Arme landen lopen biotechnologische revolutie mis
Thalif Deen
25 juli 2003
De biotechnologie heeft in de landbouw, de industrie, de milieutechnologie en bij de productie van geneesmiddelen een verbluffende vooruitgang mogelijk gemaakt, maar de meeste arme landen grijpen daar grotendeels naast. Volgens een nieuwe VN-studie strijken de VS, Canada en West-Europa 97 procent op van de winst die wereldwijd met biotechnologie wordt gemaakt. De meeste ontwikkelingslanden lopen ver achter wat de toepassing van de nieuwe technieken en producten aangaat. Uitzonderingen vormen India, Brazilië, Cuba, Zuid-Korea, Mexico, Zuid-Afrika en Argentinië.
Volgens de VN-onderzoekers is 96 procent van de werknemers in bedrijven die zich bezig houden met biotechnologie afkomstig uit West-Europa en Noord-Amerika.

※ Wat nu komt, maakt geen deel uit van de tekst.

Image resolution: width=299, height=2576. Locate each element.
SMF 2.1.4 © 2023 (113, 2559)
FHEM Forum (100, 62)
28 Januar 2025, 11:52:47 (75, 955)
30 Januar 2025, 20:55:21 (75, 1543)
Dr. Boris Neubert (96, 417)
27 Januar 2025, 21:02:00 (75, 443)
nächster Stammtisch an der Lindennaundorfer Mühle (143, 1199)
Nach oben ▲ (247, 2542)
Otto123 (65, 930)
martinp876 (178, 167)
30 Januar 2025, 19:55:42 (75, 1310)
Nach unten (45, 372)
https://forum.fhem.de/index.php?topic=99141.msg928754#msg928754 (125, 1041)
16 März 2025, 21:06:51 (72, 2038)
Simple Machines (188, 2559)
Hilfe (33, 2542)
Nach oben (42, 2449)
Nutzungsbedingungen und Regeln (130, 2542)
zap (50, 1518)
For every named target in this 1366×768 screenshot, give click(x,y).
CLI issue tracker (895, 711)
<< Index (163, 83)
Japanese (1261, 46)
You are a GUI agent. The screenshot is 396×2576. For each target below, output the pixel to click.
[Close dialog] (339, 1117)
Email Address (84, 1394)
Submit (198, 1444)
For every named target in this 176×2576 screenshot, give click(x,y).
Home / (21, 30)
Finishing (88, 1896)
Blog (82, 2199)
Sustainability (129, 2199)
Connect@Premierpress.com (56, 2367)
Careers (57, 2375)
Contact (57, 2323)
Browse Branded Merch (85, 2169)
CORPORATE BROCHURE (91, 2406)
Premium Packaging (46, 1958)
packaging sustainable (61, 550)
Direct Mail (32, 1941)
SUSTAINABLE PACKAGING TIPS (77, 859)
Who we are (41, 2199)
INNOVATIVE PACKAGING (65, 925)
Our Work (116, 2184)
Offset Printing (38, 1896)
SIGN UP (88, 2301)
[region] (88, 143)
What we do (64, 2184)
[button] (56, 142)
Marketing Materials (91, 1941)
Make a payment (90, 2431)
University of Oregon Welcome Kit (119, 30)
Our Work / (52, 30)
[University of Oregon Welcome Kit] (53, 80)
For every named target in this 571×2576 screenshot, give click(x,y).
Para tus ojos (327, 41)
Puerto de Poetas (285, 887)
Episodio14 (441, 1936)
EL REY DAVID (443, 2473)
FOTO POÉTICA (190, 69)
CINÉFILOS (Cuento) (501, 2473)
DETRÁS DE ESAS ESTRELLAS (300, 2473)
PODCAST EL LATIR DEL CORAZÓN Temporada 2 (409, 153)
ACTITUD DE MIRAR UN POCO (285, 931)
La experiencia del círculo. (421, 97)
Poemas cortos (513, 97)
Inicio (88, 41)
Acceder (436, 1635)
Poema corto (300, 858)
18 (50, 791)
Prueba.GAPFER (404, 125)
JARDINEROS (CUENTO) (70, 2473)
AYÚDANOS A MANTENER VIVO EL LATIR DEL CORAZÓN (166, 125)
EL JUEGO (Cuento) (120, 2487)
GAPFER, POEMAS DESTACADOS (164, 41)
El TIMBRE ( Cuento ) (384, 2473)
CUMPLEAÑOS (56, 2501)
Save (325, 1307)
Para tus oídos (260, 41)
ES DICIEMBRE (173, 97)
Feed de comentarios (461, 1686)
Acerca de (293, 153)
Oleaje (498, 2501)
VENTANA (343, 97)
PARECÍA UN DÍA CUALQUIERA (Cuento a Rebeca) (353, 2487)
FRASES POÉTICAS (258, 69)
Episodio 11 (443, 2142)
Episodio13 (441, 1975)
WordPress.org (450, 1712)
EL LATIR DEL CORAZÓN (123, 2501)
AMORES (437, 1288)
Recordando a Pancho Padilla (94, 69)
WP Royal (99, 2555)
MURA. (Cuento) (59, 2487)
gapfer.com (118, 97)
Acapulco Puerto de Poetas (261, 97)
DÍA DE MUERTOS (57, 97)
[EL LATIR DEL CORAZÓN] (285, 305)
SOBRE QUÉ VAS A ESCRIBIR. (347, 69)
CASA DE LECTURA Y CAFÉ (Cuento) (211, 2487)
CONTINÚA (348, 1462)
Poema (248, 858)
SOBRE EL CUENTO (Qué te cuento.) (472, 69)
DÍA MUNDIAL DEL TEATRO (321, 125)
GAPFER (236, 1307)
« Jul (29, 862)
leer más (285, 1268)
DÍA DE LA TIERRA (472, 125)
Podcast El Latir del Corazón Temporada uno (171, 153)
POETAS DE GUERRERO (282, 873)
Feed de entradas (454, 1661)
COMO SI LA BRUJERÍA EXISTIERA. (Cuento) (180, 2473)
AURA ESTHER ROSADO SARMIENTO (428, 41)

Het Westen heeft ook 88 procent van die bedrijven in handen. Het 17 pagina’s tellende biotechnologierapport wordt in september in de Algemene Vergadering van de VN besproken.
De auteurs van het rapport stellen dat de ontwikkelingslanden zich vooral in de landbouw en de geneeskunde op achterstand hebben laten fietsen, al zijn de noden bij hen op die gebieden veel groter. Ziekten die veroorzaakt worden door virussen, bacteriën en parasieten zijn in Afrika nog goed voor 52 procent van alle sterfgevallen, tegen twee procent in Europa. En in de ontwikkelingslanden haalt nog zowat de helft van de inwoners hun inkomen direct uit de landbouw, terwijl dat aandeel in de rijke landen is teruggelopen tot 7 procent. Ongeveer 95 procent van de 840 miljoen chronische hongerleiders in de wereld leeft in de ontwikkelingslanden.
Door de discussie over genetisch gewijzigde landbouwgewassen wordt biotechnologie tegenwoordig veelal geassocieerd met dat omstreden gebied. Maar biotechnologie bestrijkt een veel breder terrein – van het inzetten van micro-organismen bij fermentatie, bij de verwerking of voor de bewaring van landbouw- en veeteeltproducten en in allerlei industriële processen tot de aanmaak van bestrijdingmiddelen en medicijnen. De sector groeit snel. In 1990 werden er nog maar 23 geneesmiddelen en vaccins biotechnologisch aangemaakt; nu zijn dat er al meer dan 350. De oppervlakte van akkers waar transgene planten worden geteeld, steeg van 2,8 miljoen hectaren in 1996 tot 52,6 miljoen hectaren in 2001. Wereldwijd werd er in 2001 in de biotechindustrie 34,8 miljard dollar omgezet; de sector bood toen 190.000 mensen werk. De VN gaan ervan uit dat de expansie zich zal doorzetten.
Ontwikkelingslanden zijn niet gedoemd om die ontwikkeling passief te ondergaan. Cuba en India genieten internationale faam voor biotechnologische toepassingen bij de aanmaak van vaccins en geneesmiddelen. In Zuid-Afrika werd een biotechnologisch procédé ontwikkeld voor het verwerken van gouderts dat nu ook al bij het winnen van zink en nikkel wordt gebruikt; Chili en Zambia hebben met gelijkaardige technieken geëxperimenteerd bij de koperwinning. Zuid-Korea heeft een hele biotechindustrie op poten gezet.
Maar volgens de VN-onderzoekers moeten de meeste andere ontwikkelingslanden dringend de snelheid opvoeren waarmee ze op het nieuwe terrein actief worden. Alle landen hebben expertise nodig waarmee ze nieuwe ontwikkelingen kunnen beoordelen en beslissingen kunnen nemen om te investeren in licenties of eigen onderzoek. Tal van interessante nieuwigheden moeten aangepast worden aan de lokale noden; potentiële gebruikers meten voorgelicht worden. Rijke landen kunnen de ontwikkelingslanden daarbij helpen door de nodige technologie over te dragen en via samenwerkingsakkoorden en partnerschappen.